→ **WHAT IS EXPECTED**
Below are records to reproduce in full; copy them exactly but keep the pictures out.

→ **Saved entries**
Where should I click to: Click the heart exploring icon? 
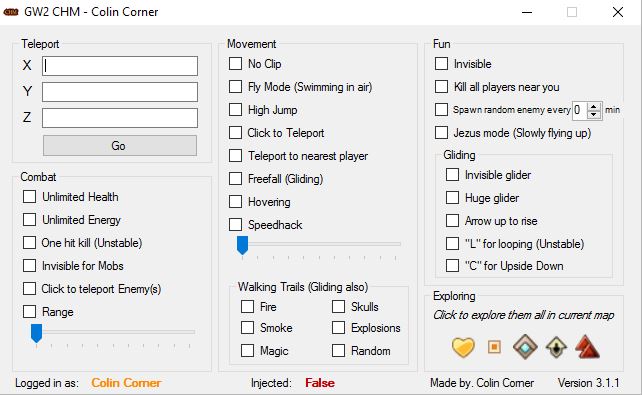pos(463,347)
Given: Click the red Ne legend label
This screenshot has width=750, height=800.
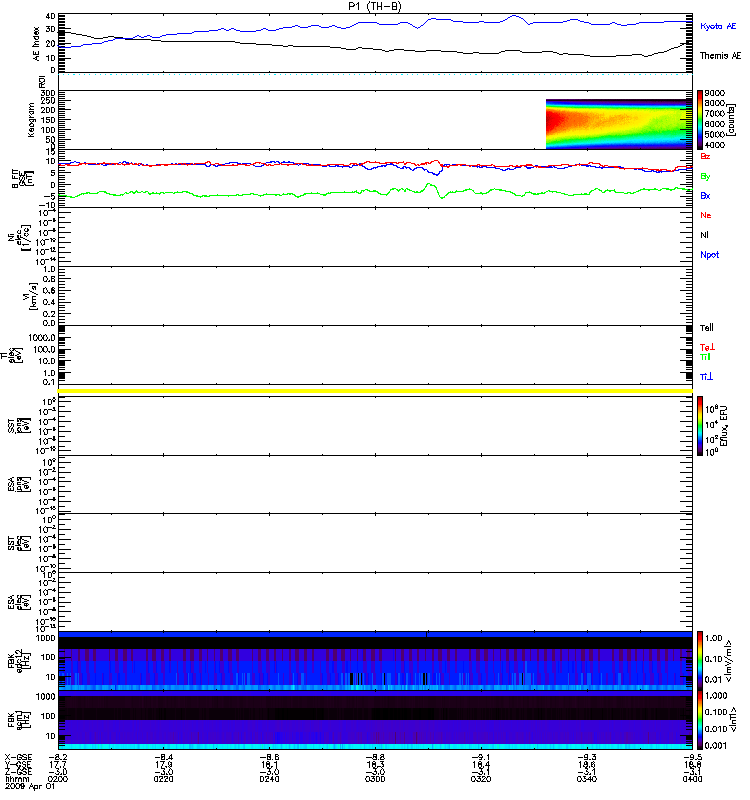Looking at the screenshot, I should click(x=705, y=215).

→ **RESULT**
Where should I click to: Click the heart exploring icon? 
pos(463,347)
Given: Click the red Ne legend label
This screenshot has width=750, height=800.
Looking at the screenshot, I should click(x=705, y=215).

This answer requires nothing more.